[PROMPT]: Copy the part of the records that opens with the line containing "Where should I click to: Click the Japan" and closes with the line containing "[1550, 720]", requests included, and give only those lines. In the answers, scale every coordinate by 0.8 and round to whole numbers with halves rounded up, leaving the numbers in the requests unchanged.

[LISTING]:
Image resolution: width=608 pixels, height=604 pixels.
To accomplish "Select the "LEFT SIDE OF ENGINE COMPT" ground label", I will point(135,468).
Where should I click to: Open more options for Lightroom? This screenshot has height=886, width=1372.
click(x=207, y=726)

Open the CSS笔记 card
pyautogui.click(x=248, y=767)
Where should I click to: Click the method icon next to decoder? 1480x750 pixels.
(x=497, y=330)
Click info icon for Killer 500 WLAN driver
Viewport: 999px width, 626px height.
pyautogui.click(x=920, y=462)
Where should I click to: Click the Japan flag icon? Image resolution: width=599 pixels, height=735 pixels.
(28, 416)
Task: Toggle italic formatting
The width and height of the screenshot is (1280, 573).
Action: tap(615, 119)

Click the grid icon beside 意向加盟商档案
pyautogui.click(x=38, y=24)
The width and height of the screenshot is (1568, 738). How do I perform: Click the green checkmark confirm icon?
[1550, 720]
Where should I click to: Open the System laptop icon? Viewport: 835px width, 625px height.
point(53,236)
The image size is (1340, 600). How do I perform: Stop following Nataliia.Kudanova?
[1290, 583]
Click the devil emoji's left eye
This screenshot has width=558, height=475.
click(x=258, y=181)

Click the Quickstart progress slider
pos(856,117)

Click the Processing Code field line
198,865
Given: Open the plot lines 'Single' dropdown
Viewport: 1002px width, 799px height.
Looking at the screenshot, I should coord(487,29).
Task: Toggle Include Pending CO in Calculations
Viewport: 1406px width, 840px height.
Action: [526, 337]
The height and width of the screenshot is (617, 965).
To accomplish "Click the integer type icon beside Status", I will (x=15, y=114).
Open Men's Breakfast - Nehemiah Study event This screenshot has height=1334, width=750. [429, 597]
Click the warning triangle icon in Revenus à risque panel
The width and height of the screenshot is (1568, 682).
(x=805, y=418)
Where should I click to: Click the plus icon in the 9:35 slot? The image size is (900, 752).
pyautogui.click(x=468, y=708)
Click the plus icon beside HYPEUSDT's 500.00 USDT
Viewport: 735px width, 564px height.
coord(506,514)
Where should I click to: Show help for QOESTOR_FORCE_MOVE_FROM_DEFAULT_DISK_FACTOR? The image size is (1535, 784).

[RESULT OF THE TASK]:
Where should I click to: Click the Japan flag icon? Image resolution: width=599 pixels, height=735 pixels.
(22, 333)
Task: Toggle italic formatting
The width and height of the screenshot is (1280, 573).
Action: tap(492, 95)

Click the grid icon beside 意向加盟商档案
pyautogui.click(x=30, y=19)
The width and height of the screenshot is (1568, 738). How do I perform: Click the green checkmark confirm icon?
[1240, 576]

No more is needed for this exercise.